Pope Benedict began his last day in the papal office by greeting the College of Cardinals at around 11 am CET. In this meeting, his last with the cardinals, he declared his "unconditional reverence and obedience" to the next pope.
As of 8 p.m. CET, the Catholic world has entered into a period of Sede Vacante, literally Vacant See; and Pope Benedict XVI is Pope Emeritus.
02/28/2013 4:16 PM EST
The Pope's Last Flight: A Media Masterpiece
Dario Morelli, expert on religion and media law, writes in his blog post:
A precise, wise and great director orchestrated the video of Benedict XVI's flight toward oblivion. The inexorable trajectory of the helicopter in front of the background of a majestic and exhausted city, the hypnotic hum of the blades as the only noise, accompanied by the bells of Rome, which tolled the newly Vacant Seat -- for the first time, joyfully.
The setting and the details transformed the great historical event in a great media event, which was absolutely not a given.
Continue reading here.
02/28/2013 4:14 PM EST
.@Pontifex Tweets Deleted
Pope Benedict XVI is pope no more. The Vatican wasted no time reflecting that on his official Twitter account.
All of his tweets were deleted on the social network (though an archive preserves them here), his picture has been replaced with the papal seal, and the account's name is now "Sede Vacante." That last phrase is Latin for "the seat being vacant," as journalist Gio Benitez pointed out.
Continue reading here.
02/28/2013 3:58 PM EST
@ CardinalSean :
Today I shared w/ Pope Benedict XVI a Bavarian greeting & also that the people of Boston thanked him for his ministry & are praying for him.
02/28/2013 3:30 PM EST
Sealing Papal Apartments
Swiss Guard closes main door of CstlGan papal villa at 8 p.m. today, signaling end of B16's papacy. (CNS/Paul Haring) twitter.com/CatholicNewsSv…— Catholic News Svc (@CatholicNewsSvc) February 28, 2013
02/28/2013 3:03 PM EST
Non Habemus Papam
The apartment in which Benedict XVI lived for eight years has been sealed by the state secretary cardinal Tarcisio Bertone. The seal is made of a strong adhesive band with the stamp of the vacant seat, reports HuffPost Italy.
02/28/2013 2:59 PM EST
The Swiss Guards Leave Benedict XVI
A few minutes after 8pm, the Swiss Guards went off-duty in front of the gates of Castel Gandolfo. The Swiss Guards, who have been protecting the Pope since 1506, are not responsible for the the pope emeritus' security. During the two months he will spend in Castel Gandolfo, the Vatican policemen will be in charge of him, reports HuffPost Italy.
02/28/2013 2:57 PM EST
What Happens to the Swiss Guard When the Pope Resigns?

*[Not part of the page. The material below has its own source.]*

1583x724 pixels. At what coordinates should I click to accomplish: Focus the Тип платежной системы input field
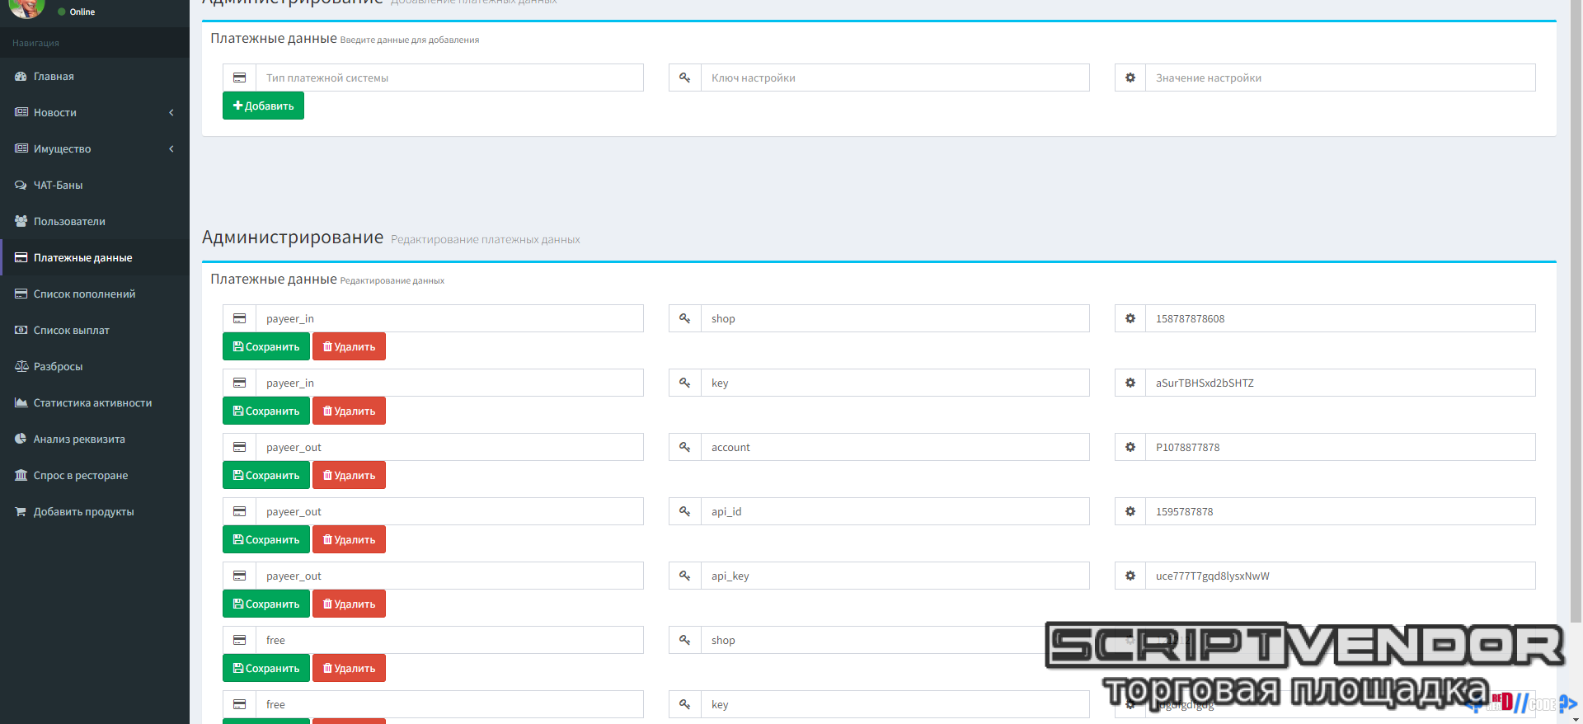[449, 78]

Being a Swiss Guard is not all feathered helmets and puffy striped uniforms.
To even apply, you must be Catholic, male, Swiss and between 19 and 30 years of age. You need to sign up for a minimum two-year hitch and must complete your mandatory military service back at home.
Swiss Guards take an oath to protect the present pope and whoever follows him as the latest successor to the first pontiff, Peter.
Tonight, when Pope Benedict XVI retires at 8 p.m., the Swiss Guards will go inside the papal palace at Castel Gandolfo and go off duty. They won't be staying, however — after they get out of their dress uniforms they will be driven back to Rome.
Benedict will then be guarded by Vatican security personnel.
02/28/2013 1:25 PM EST
Nine Litter Known Facts About Pope Benedict
Yes he was the leader of 1.1 billion Catholics, but did you know Pope Emeritus Benedict could fly a helicopter? Here are nine little known facts about the Pope Emeritus that may give us some clues on how he will pass the time in retirement, when he is not praying of course.
02/28/2013 1:20 PM EST
@ JamesMartinSJ :
Farewell Holy Father! Thank you for your many years of service to God and to God's people. May your retirement be filled with many graces.
02/28/2013 12:47 PM EST
The Papacy Ends Quietly, In A New Way
For the first time in history, the pontificate of Benedict XVI ends "quietly, without the death of the bishop of Rome, without the upheavals that lead to papal resignation in the past." This is how Gian Maria Vian, director of L'Osservatore Romano, defines this day in his editorial.